This primer assumes you are familiar with the basic procedures of extract brewing. If you are not, brew at least one beer using the extract method.
Mashing is the process of creating malt extract or wort from whole malt grains. This is the way all brewers brewed until about 100 years ago. It is a little more time consuming, but the results are well worth it. With mashing you get the freshest possible wort and the widest variety of beer styles available to you.
The mashing method used here is known as infusion mashing. It is the method most used ales and stouts. Because it is the simplest method, it is also a favorite among homebrewers. Other mashing methods are the step mash, the decoction mash, and the weird and rarely used turbid mash.
This recipe is for an all grain version of a basic pale ale. As always, you can change the hops and yeast around to suit your taste, but for right now keep the malts the same.
The black malt may seem strange in a pale ale, but it is there for a reason. Black and roasted malts are very acidic, and your mash needs to be slightly acidic (5.2 to 5.4 pH) in order for it to work efficiently. This bit of black malt will help your mash pH, but the amount is so small that it won't affect the flavor or color of the finished beer.

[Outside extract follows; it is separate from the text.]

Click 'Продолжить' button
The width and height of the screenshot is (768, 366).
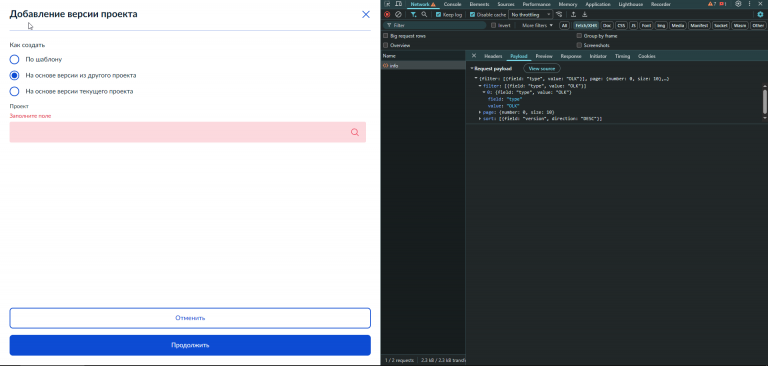pos(190,345)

Crushing your grains properly is critical for a good mash. There is no substitute for seeing first hand what properly crushed malt looks like. Many mail order supply houses will ship you your grain pre-crushed, for only ten to twenty cents more a pound.
The kernel of the grains should be crushed into grits, but not so fine as to be flour. The husks of the grains should be whole. They will act as a filtering agent in the mash. If you do use a grain without a husk, such as wheat or rye, make sure you are also using plenty of barley malt, or add rice or oat hulls to your mash.
Measure out one quart of water for every pound of grain being mashed. For this recipe, this will be eleven quarts (2.75 gallons). Heat this water to 170 degrees Fahrenheit, in a five gallon or greater brewpot.
If you are going to be using a combination mash/lauter tun, pour a half gallon of near-boiling water into it, and cover. This will pre-heat the tun. Dump this water out just before adding the grains during the next step.
If you have a combination mash/lauter tun, pour the heated water into the tun, otherwise keep it in the brewpot. Slowly pour in the crushed grains, stirring at the same time. All the kernels should be thoroughly wet. Make sure that there aren't any lumps. Take the temperature of the mash. It should be 155 degrees. If it isn't, adjust with boiling or cold water. It helps to have a teapot ready on the stove. If you're off a couple of degrees, don't worry about it.
If using a combination tun, cover it up. If using a brewpot to mash in, or an uninsulated mash tun, put the lid on, and cover and wrap with plenty of towels to act as insulation.
At this temperature, the enzymes will convert the starch in the malt to sugars and dextrins. At the beginning, the mash will look like porridge, but as conversion takes place, the liquid in the mash will clear, making the mash look more like a thick grain broth.
Let the mash sit for one full hour. The temperature will slowly drop over this time. Every twenty minutes, take a temperature reading. If it has dropped to 150 degrees or less, add a little bit of boiling water and stir. If you are using a brewpot to mash in, sticking it into a preheated 155 degree oven is a great way to eliminate worry. Unfortunately, most ovens don't have this low of a setting.
While the mash is working, prepare five gallons of 180 degree water, and one gallon of boiling water.
After sixty minutes is up, transfer the mash to your lauter tun, if you aren't already using a combination tun. When transferring, don't just pour it in. Gently add the mash with a ladle. Avoid splashing or vigorous stirring.
Add the one gallon of boiling water, and gently stir. Cover the lauter tun while you set up your sparging equipment.
Heating the mash with this water will raise its temperature up enough so that the sugars will flow easily from the grains.
You should have some sort of apparatus that will slowly transfer the five gallons of 180 degree water to the lauter tun. This usually consists of a hot liquor tank, tubing, and a sparge arm to sprinkle the water on the mash. Set this up now.
Open the spigot on the lauter tun, slowly drawing off a quart of extract. This will be cloudy. Gently pour it back into the tun. Keep doing this until the runoff clears. This process helps set the filter bed in the mash. You shouldn't have to take more than a gallon or two to do this.
Start the sparge water flowing from the hot liquor tank to the lauter tun and into the brewpot. This should be a slow stream, timed so that the entire sparging process takes 45 to 60 minutes. Sparging gently washes the sugars out of the mash. Collect six and a half gallons of wort in your brewpot.
Your mash is now complete. You are now ready for the boil. The rest of the brewing process is the same as for extract brewing, with one exception.
The wort needs to be boiled for a total of 90 minutes. The mashed wort is high in proteins, and the extra thirty minutes of boil allows the protein to coagulate and precipitate out, eliminating a lot of haze in the finished beer. After thirty minutes of boiling, you can add your first hop additions.